The effects of MDCs on β-cell physiology in adult human studies are limited. In a Northern Mexican cohort, inorganic arsenic exposure was associated with a reduction in β-cell function, with the effect amplified among those with T2D [ 479 ]. Along with larger epidemiologic literature linking arsenic exposure to diabetes [ 480 - 482 ], other studies have also found arsenic to be associated specifically with measures of β-cell dysfunction or reduced insulin secretion, more strongly than with measures of insulin resistance [ 483 , 484 ]. Epidemiological studies also suggest that BPA, phthalates, dioxins, and POPs including DDT metabolites and PCBs are associated with measures of altered glucose homeostasis including T2D [ 345 , 485 - 489 ]. In one recent study, urinary BPA concentration in US adults was associated with an increase in β-cell function, hyperinsulinemia and insulin resistance [ 490 ] preferentially in males. These results are similar to those obtained from studies performed in mice [ 469 ]. Consistent with animal studies [ 491 ], a number of human studies —including studies among children and numerous studies in adults— suggest that DEHP is more strongly associated than are other phthalates with diabetes and other markers of impaired glucose metabolism [ 365 , 492 - 495 ], perhaps because of greater activation of PPARs.
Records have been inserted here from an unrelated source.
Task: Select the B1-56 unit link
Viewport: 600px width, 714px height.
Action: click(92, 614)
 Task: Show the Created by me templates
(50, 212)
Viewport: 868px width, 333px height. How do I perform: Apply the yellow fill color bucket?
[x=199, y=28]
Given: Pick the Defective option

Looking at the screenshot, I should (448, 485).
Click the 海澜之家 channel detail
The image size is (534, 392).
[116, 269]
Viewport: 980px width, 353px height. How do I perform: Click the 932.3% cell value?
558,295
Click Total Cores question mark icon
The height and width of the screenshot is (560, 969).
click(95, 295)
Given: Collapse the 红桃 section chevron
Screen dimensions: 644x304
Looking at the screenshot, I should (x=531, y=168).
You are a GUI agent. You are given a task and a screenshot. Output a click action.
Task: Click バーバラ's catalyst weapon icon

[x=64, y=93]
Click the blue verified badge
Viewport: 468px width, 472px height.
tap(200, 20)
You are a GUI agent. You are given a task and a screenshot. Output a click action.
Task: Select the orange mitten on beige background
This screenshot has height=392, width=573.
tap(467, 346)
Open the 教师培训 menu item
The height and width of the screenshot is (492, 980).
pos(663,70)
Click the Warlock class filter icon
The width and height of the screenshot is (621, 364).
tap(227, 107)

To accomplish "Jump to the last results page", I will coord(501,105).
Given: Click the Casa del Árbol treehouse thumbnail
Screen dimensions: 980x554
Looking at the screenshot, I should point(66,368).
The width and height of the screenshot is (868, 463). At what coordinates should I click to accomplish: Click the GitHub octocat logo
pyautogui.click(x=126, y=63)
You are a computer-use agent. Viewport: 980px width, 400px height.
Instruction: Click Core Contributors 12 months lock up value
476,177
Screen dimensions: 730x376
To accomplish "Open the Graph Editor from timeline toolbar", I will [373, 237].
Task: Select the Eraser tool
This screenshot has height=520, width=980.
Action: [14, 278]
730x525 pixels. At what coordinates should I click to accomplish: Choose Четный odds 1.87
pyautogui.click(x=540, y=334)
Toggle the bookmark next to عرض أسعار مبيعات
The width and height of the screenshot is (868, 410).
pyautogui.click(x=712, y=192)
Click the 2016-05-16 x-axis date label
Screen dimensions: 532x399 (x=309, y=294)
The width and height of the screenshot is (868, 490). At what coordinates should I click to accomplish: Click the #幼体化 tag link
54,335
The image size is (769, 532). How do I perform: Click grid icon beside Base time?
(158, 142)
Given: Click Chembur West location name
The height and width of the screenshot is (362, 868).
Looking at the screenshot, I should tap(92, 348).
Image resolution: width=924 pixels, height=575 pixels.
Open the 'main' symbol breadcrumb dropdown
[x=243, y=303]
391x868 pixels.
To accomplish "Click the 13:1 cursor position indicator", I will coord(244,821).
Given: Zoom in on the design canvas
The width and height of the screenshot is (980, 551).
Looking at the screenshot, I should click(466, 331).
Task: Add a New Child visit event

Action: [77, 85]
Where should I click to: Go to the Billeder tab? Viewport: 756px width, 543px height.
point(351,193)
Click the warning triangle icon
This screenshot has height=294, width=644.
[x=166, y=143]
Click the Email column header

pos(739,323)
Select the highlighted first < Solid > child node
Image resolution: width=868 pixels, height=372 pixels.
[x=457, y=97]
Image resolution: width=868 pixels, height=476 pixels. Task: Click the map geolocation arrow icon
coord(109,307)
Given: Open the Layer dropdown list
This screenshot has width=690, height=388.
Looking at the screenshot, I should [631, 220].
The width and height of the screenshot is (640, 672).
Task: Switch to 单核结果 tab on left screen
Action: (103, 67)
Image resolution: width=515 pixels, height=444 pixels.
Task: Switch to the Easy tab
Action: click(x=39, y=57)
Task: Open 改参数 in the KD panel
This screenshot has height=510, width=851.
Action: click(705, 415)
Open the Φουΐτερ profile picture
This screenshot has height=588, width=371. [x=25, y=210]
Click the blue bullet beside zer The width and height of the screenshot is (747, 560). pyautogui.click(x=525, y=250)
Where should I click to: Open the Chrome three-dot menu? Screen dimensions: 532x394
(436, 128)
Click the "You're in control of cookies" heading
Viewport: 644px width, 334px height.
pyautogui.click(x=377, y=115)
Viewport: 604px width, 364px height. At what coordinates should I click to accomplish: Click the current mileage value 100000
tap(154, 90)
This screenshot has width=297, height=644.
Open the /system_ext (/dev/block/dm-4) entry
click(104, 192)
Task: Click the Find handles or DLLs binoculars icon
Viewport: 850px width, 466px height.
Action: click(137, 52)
However, several other studies [ 496 - 498 ] found stronger evidence of associations with butyl phthalates, which have a weaker PPARγ affinity than do DEHP metabolites [ 499 ]. Because data thus far are limited, it is uncertain to what extent the mixed results in humans may be due to factors such as differences in exposures [ 496 ], measurement errors in estimates of exposure [ 350 ], or sex-specific effects [ 500 ]. Moreover, to date very few epidemiological studies have examined the developmental or perinatal exposures thought to have the most potent diabetogenic effects [ 501 ], though recent animal studies support adverse effects of ongoing exposures including those in adulthood [ 502 , 503 ]. Nonetheless, overall, these studies support the idea that MDC-induced disruptions in β-cell function may mediate some of the observed associations between environmental chemicals and diabetes in human populations.

5.5.2.1 Cellular models In addition to data demonstrating that MDCs disrupt insulin production, an increasing body of evidence suggests that a variety of MDCs have the capacity to impair peripheral insulin action. In diverse cell line and organ culture models of insulin-responsive tissues, an array of compounds have been shown to impair insulin signal transduction or insulin-stimulated glucose disposal, including TCDD [ 508 , 509 ], tolylfluanid [ 510 ], inorganic and methylated arsenic species [ 511 , 512 ], DEHP [ 513 , 514 ], and POPs [ 416 ]. In one model, BPA was also shown to inhibit insulin-stimulated glucose utilization in 3T3-L1 adipocytes [ 417 ] and another study showed that BPA can increase basal and insulin-stimulated glucose uptake in 3T3-F442A cells [ 412 ]. BPA also stimulated secretion of pro-inflammatory cytokines IL-6 and TNF while inhibiting the anti-inflammatory cytokine adiponectin from human adipoctyes in culture {Ben-Jonathan, 2009 #2081}. Collectively, these data suggest impairments in insulin action may result from exposure to a variety of environmental MDCs; however, dose, duration, and model system may alter the phenotypic response of some tissues to these compounds.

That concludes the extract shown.